Além de Witzel engrossam a lista de governadores acusados de corrupção no Rio Luiz Fernando Pezão, Sérgio Cabral, Anthony Garotinho, Rosinha Garotinho e Moreira Franco. Todos os governadores eleitos do Rio que ainda estão vivos foram presos ou afastados. Nilo Batista e Benedita da Silva, vice-governadores que ocuparam o cargo após a saída dos titulares, são os únicos que não respondem a processos judiciais. Witzel, inclusive, vinha adquirindo visibilidade nacional, mais por posturas políticas afirmativas ou independentes em relação ao presidente Jair do Bolsonaro do que por obras e realizações marcantes à frente do Executivo fluminense. Essa visibilidade foi suficiente para colocar Witzel no round de prováveis presidenciáveis para 2022. Com o desgaste que ele experimentou e a gravidade das denúncias formuladas, o governador de plantão perdeu espaço e luta para, pelo menos, reaver o comando do Estado do Rio.
Um levantamento do site Poder 360 fornece o histórico dos gestores do Estado do Rio complicados com corrupção ou irregularidades. Luiz Fernando Pezão, governador entre 2014 a 2018, foi preso em novembro de 2018 e condenado por abuso de poder político e econômico por conceder benefícios financeiros a empresas como contrapartida a doações para a sua campanha eleitoral em 2014. Sérgio Cabral, governador entre 2007 a 2014, foi preso em junho de 2017 e condenado em onze ações penais da Operação Lava Jato, com uma pena total de 233 anos e 11 meses de prisão. Está preso no Complexo Penitenciário de Gericinó, na zona oeste da cidade do Rio de Janeiro. Anthony Garotinho, governador entre 1999 e 2002, foi preso cinco vezes desde que deixou o cargo, contabilizando distintos tipos de acusações.

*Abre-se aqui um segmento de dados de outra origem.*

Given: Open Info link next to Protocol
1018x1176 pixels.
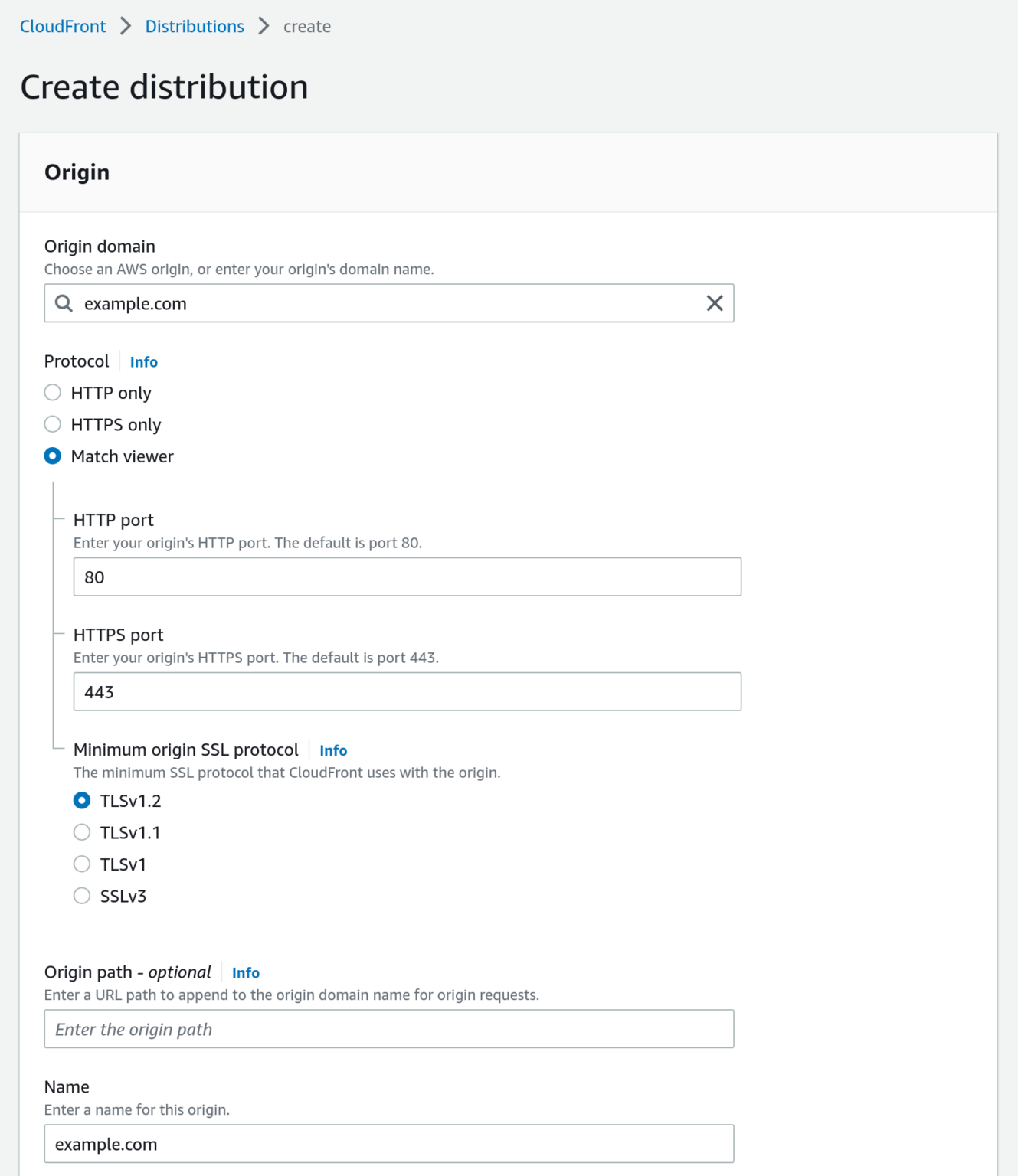Looking at the screenshot, I should coord(143,362).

Garotinho é acusado por crimes de corrupção, concussão, participação em organização criminosa e falsidade na prestação das contas eleitorais. Responde aos processos em liberdade. Sua mulher, Rosinha Garotinho, governadora entre 2003 e 2006, foi presa em novembro de 2017 juntamente com o marido, por crimes eleitorais. Rosinha ficou presa por cerca de uma semana e foi condenada em janeiro de 2020, mas recorreu e responde ao processo em liberdade. Já Moreira Franco, governador entre 1987 a 1991, foi preso em março de 2019 em um desdobramento da operação Lava Jato, sob a acusação de negociar o pagamento de propina, no valor de R$ 1 milhão, à construtora Engevix em obras relativas à usina nuclear Angra 3. Permaneceu por quatro noites na cadeia e responde ao processo em liberdade. O Republicanos, partido de Crivella, é um dos aliados do governo de Bolsonaro. O próprio Crivella foi apoiado pelo presidente da República e sua família na tentativa frustrada de reeleição. A sigla, inclusive, abriga atualmente o vereador Carlos Bolsonaro e o senador Flávio Bolsonaro, ambos filhos do presidente.
Houve um período neste país, quando a política passou a se misturar com a criminalidade, em que políticos acusados ou flagrados com “a mão na massa” culparam a imprensa por orquestração para tentar estigmatiza-los e, assim, prejudicar a sua imagem perante a opinião pública. Com o tempo, indícios foram se convertendo em provas, suspeitas ganharam foros de comprovação e evidências ficaram, por assim dizer, definitivamente mais do que evidentes. Agora, a moda é culpar o Judiciário e, em particular, o Ministério Público. De concreto, está se fazendo valer o que deveria estar valendo há bastante tempo: a Lei.